Isobel hadn’t seemed to notice that exchange. She was looking at her plate with big eyes. “This is so fancy,” she whispered after the waiter served me and walked away. “It’s really expensive, too.”
“That’s ok.”
“But you owe that money.” She started to get nervous, squirming around a little in her chair. “I know it’s none of my business, but you bought a new car, and now you’re taking me to this nice place. Wouldn’t it be better to save? Maybe you could pay it off in installments.”
I almost laughed. “Installments?

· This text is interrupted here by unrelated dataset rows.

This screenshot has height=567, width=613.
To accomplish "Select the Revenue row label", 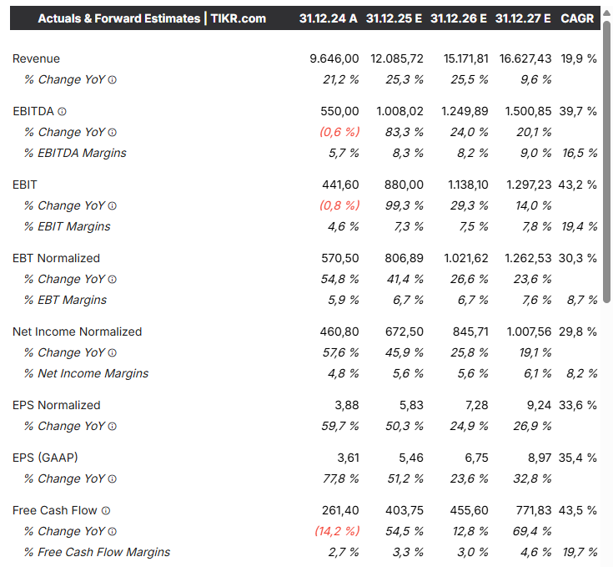I will pos(36,58).
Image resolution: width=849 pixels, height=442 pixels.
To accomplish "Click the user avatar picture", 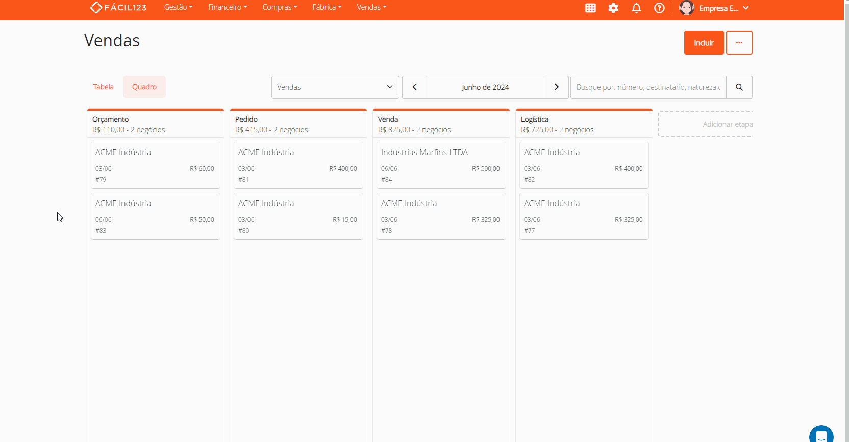I will point(687,8).
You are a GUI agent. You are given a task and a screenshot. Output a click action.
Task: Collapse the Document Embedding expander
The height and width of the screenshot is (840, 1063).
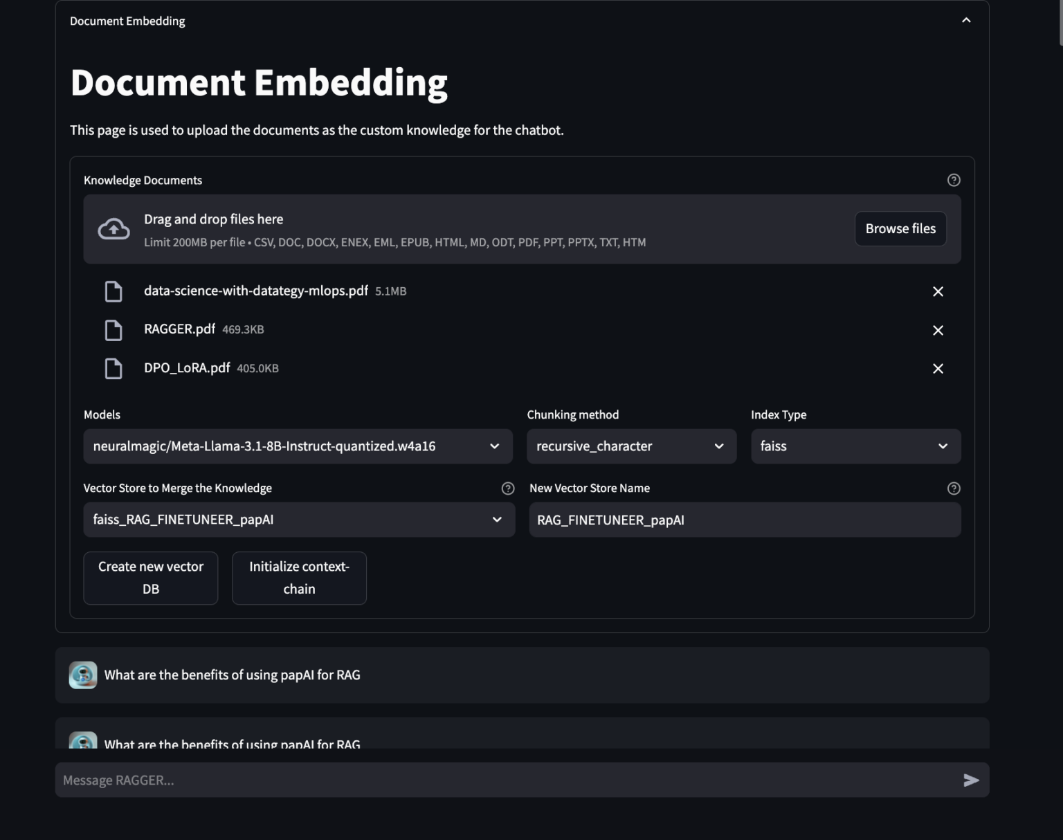click(x=966, y=21)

Like getting a new TV?”
“Don’t laugh at me,” she answered, her voice very low.
“Hey,” I said again, but not in the same way I’d warned off the waiter. “Isobel.” I reached across the table and took her hand from her water glass. “Thank you for worrying about me. Just so you know, my boss gave me that car, I didn’t buy it. The guy I’m doing protection for. He likes to show off and he liked the idea of his bodyguard driving around in that, and maybe I’ll be taking him in in sometimes.”
“Oh.”
I nodded. “Yeah, it’s going to be ok, because I’m close to getting the money back, too. I’m pretty close.”